Yesterday i woke up and was just DONE with all this back-and-forth power struggling. Eating bad, feeling bad, but wanting to eat good & feel good. It's a none stop struggle here lately. So i said" I challenge myself to stick to my calories today!!" (actually spoke to myself) and that was so powerful! Something clicked! I stayed on plan yesterday. Here are my stats:
Calories out(my workout) 591
No more worrying about tomorrow and i can't change the past...but i do have control over what I do today. That is such a powerful thought. I have the control, I'm the captain of my body and what I say goes.
TODAY WILL BE A GOOD DAY!
***pats herself on the back****
So with that said, here are a couple of random thoughts that I'm having this morning:
I wonder if those Zumba dvd's are really worth the 59.99 that their selling for?
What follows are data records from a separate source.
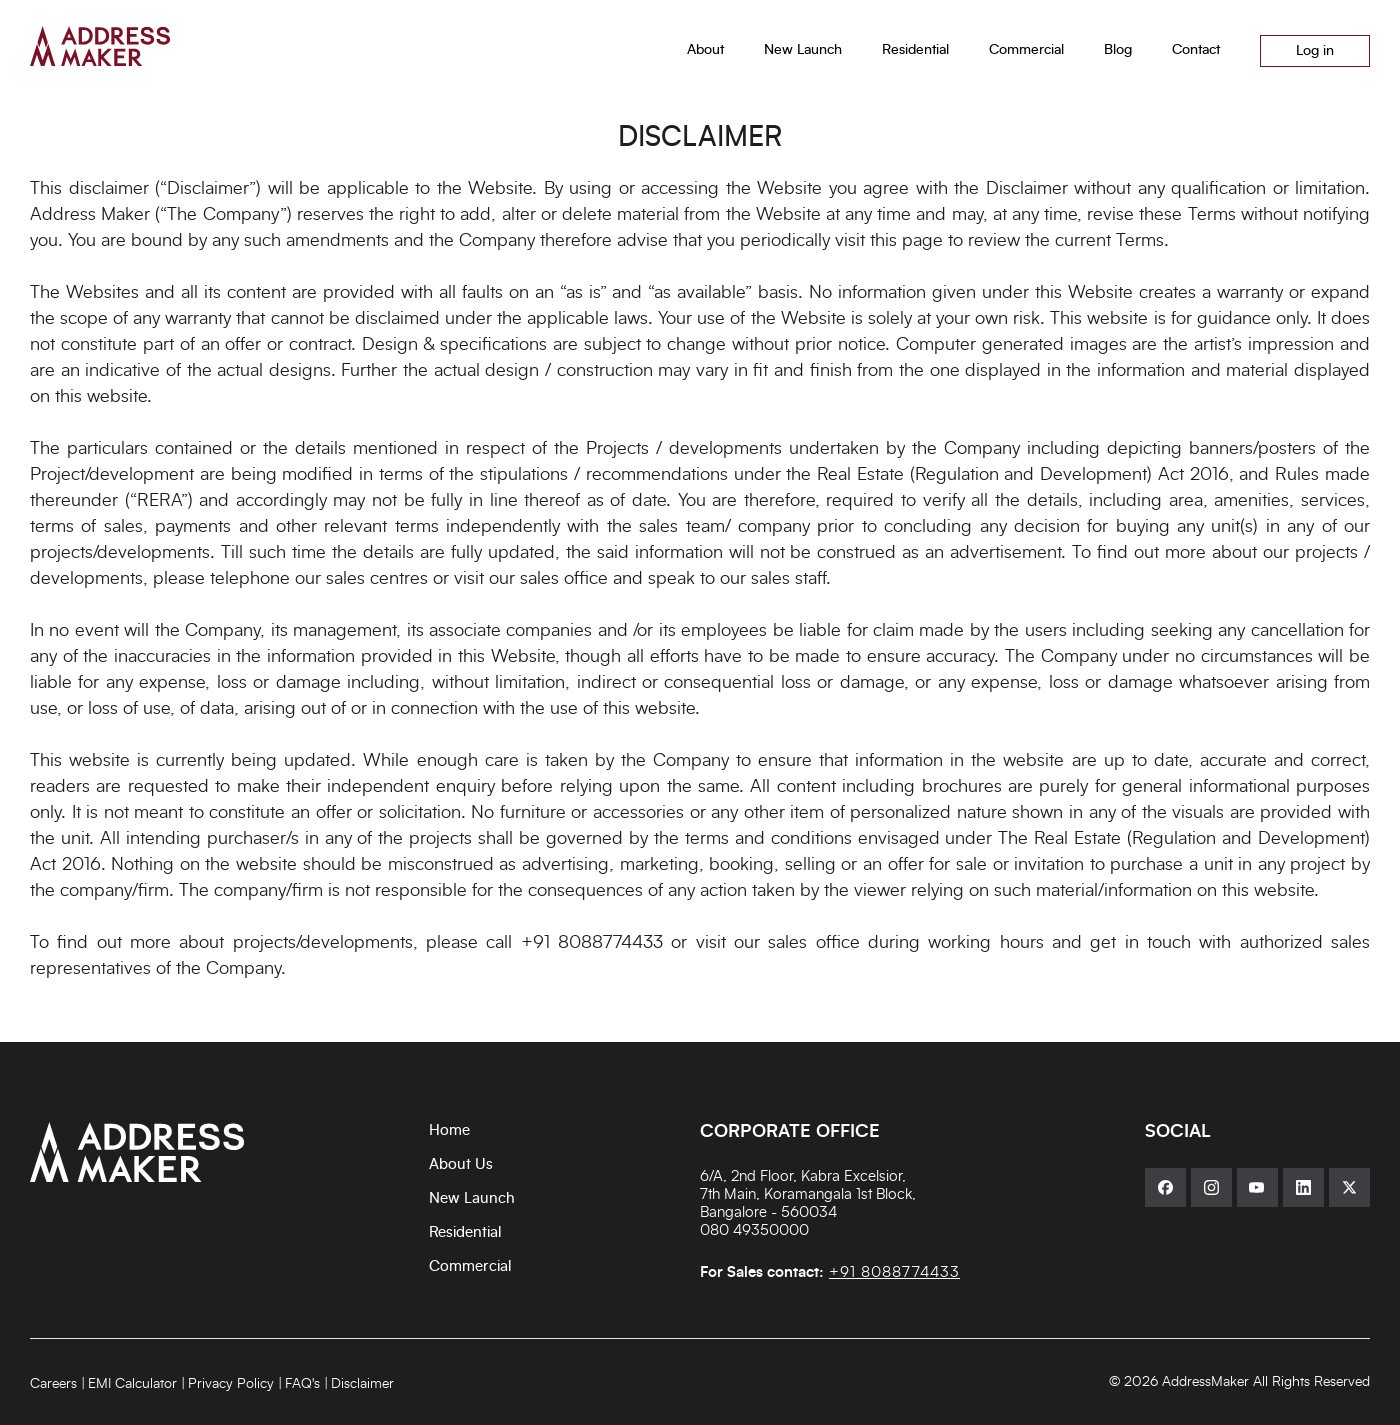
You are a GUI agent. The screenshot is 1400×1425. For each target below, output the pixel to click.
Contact (1196, 50)
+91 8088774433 (592, 943)
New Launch (472, 1198)
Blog (1118, 50)
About (705, 50)
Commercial (470, 1266)
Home (449, 1130)
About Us (461, 1164)
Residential (465, 1232)
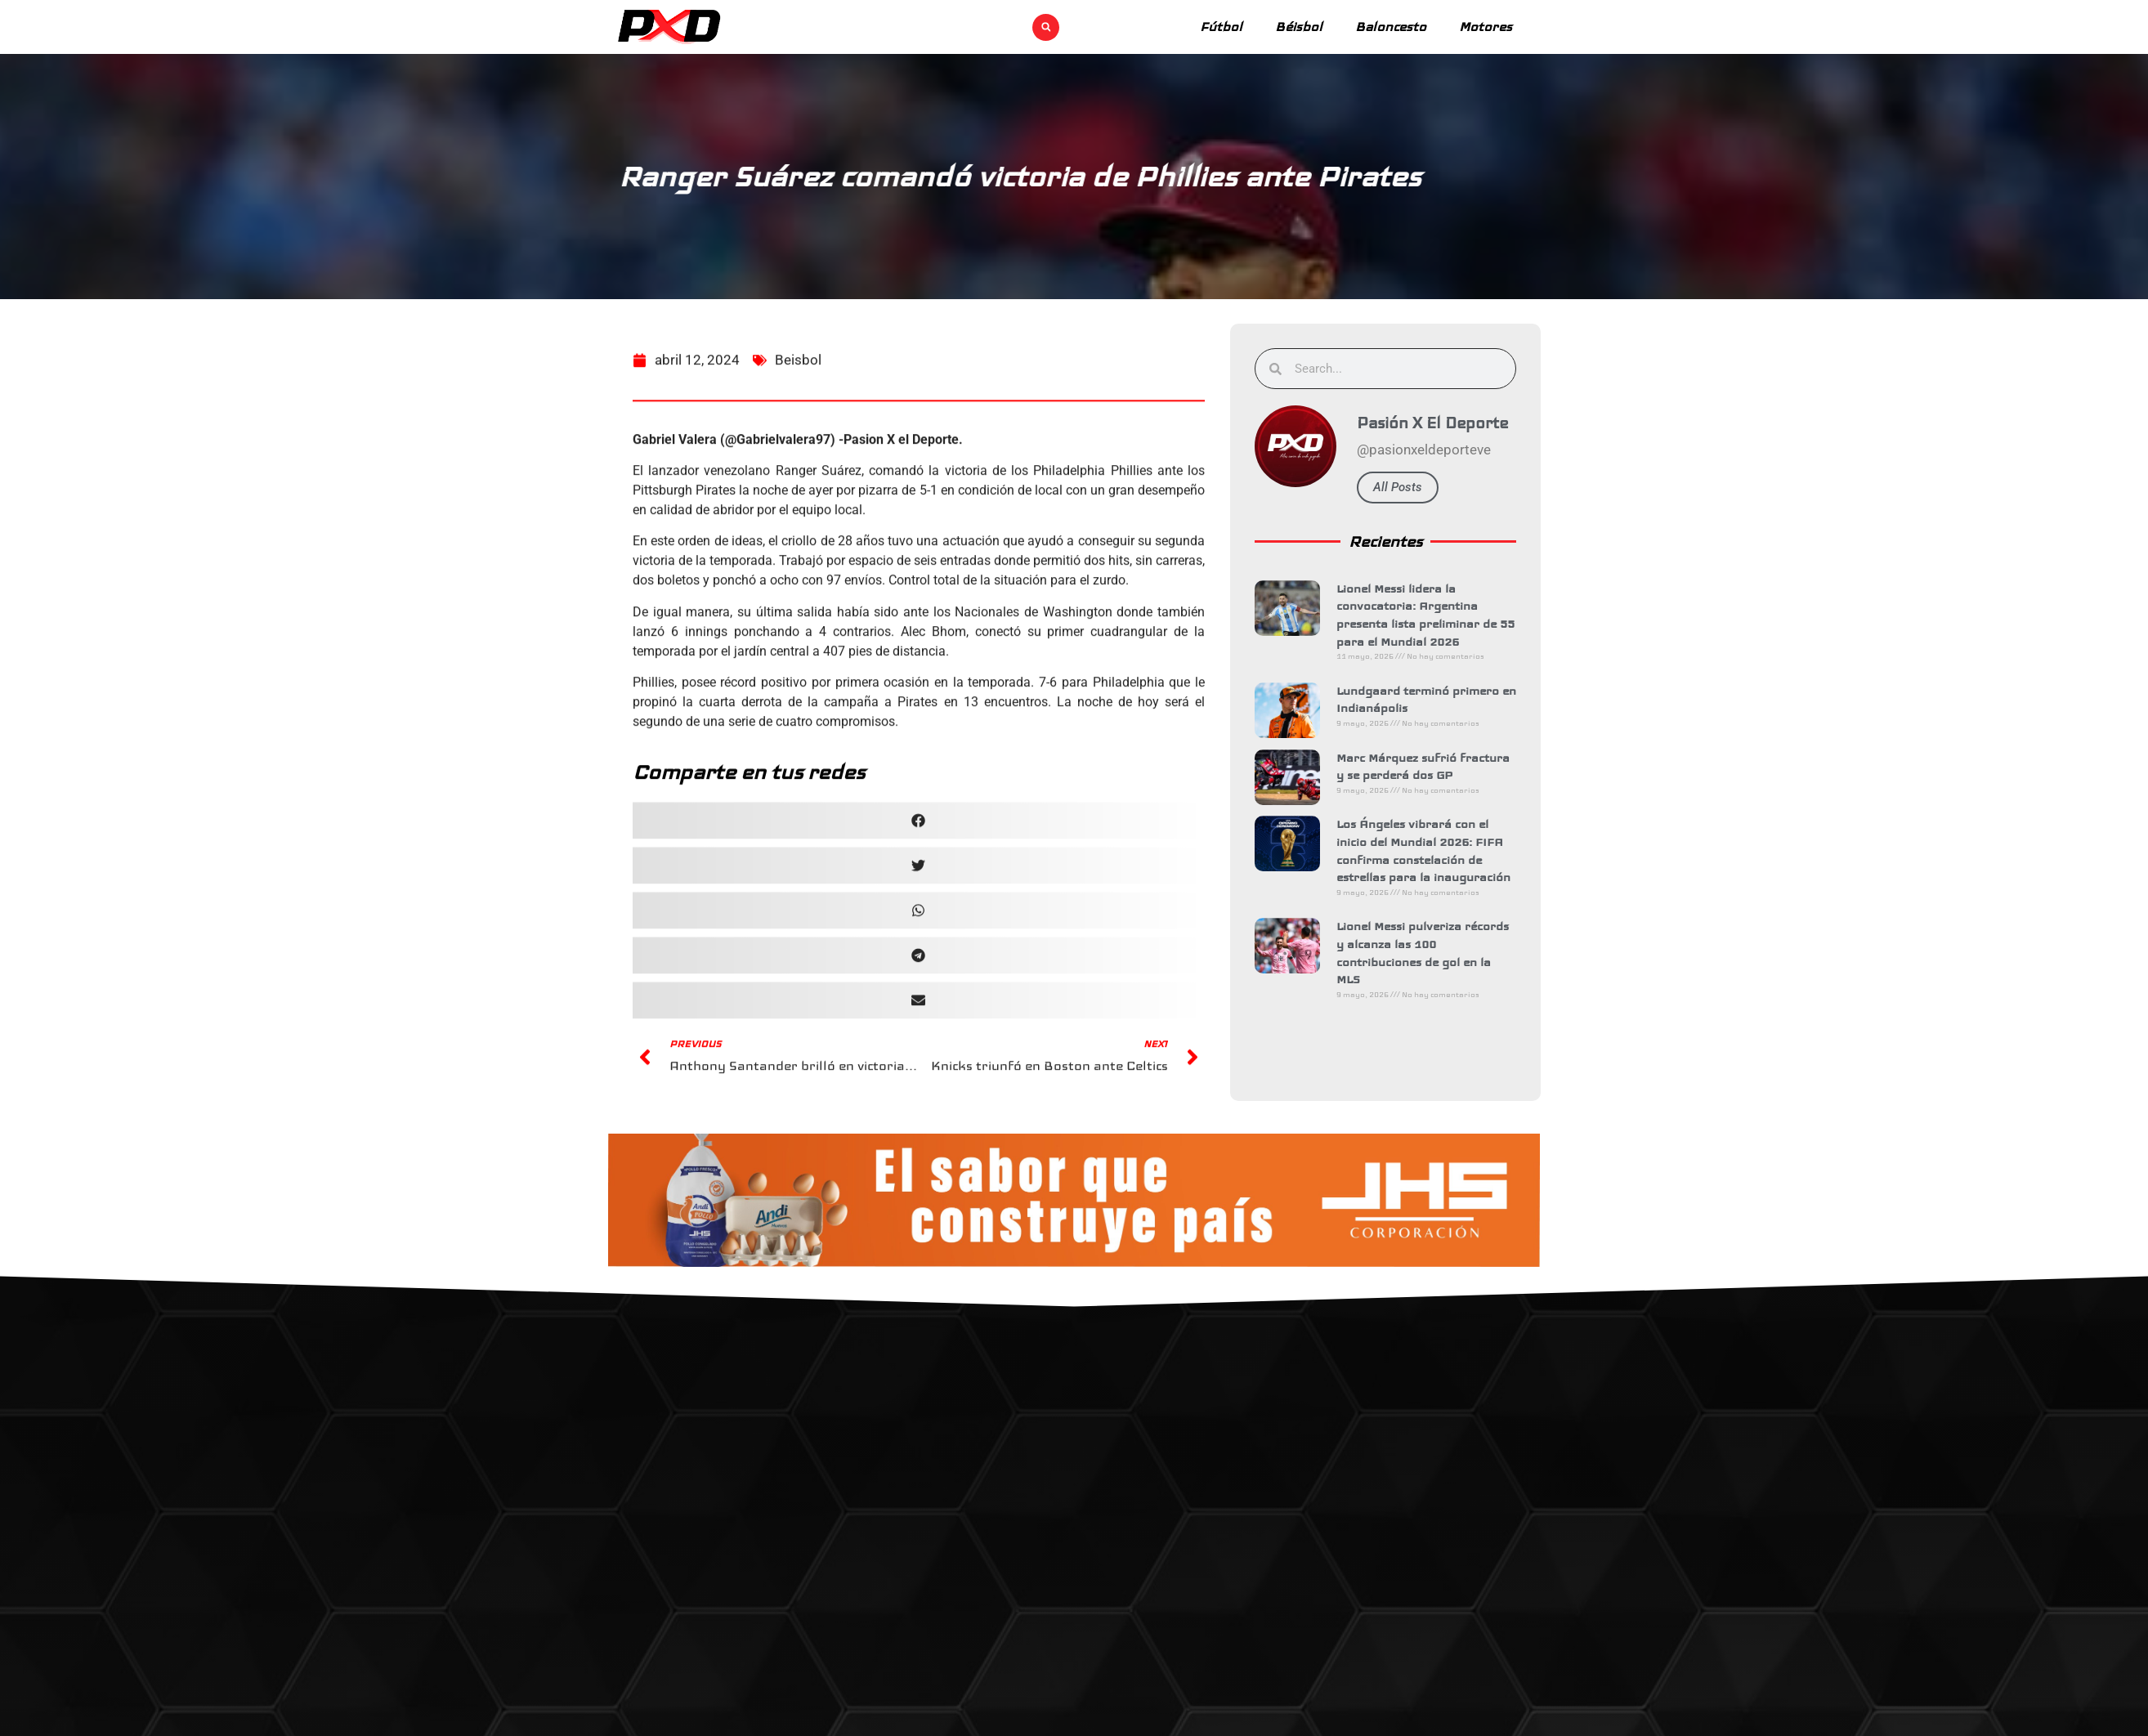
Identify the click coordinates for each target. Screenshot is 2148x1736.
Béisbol (1298, 26)
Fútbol (1221, 26)
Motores (1485, 26)
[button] (1045, 27)
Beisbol (798, 406)
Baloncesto (1390, 26)
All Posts (1416, 487)
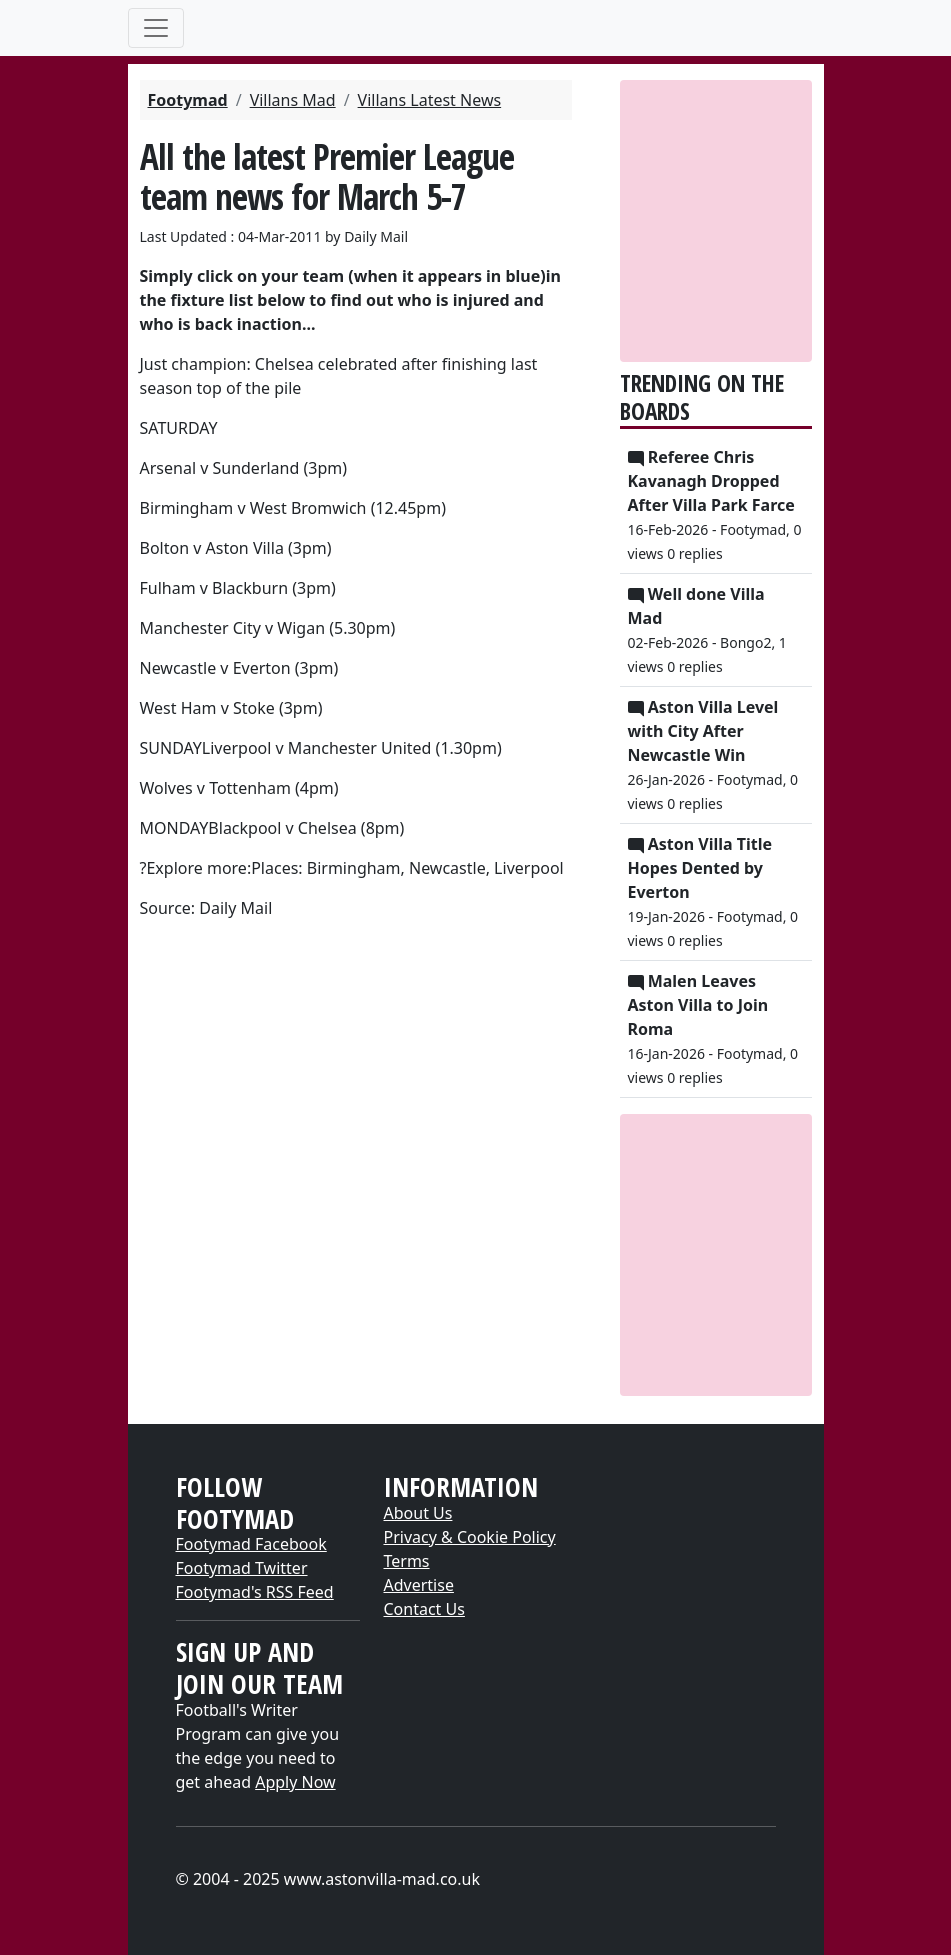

I bet I could come up with an invention that would help my husband NOT make a mess in the bathroom while he's using his electric shaver.
and since in feeling "inventy" i would also consider inventing a device that would attach to my stubborn-ass-pug/Chihuahua-puppies-butt that would zap him every time he chooses to relieve his self in my living room floor!
There are a little less than 7 weeks until the official first day of Spring...sigh, oh how i *heart* spring!
I really should stop watching 'Amazing Wedding Cakes' since i envision myself tackling the bride and groom for their cake.....then running out the door with it.
I'm getting sick of eggs in the morning, today will be peanut butter for breakfast!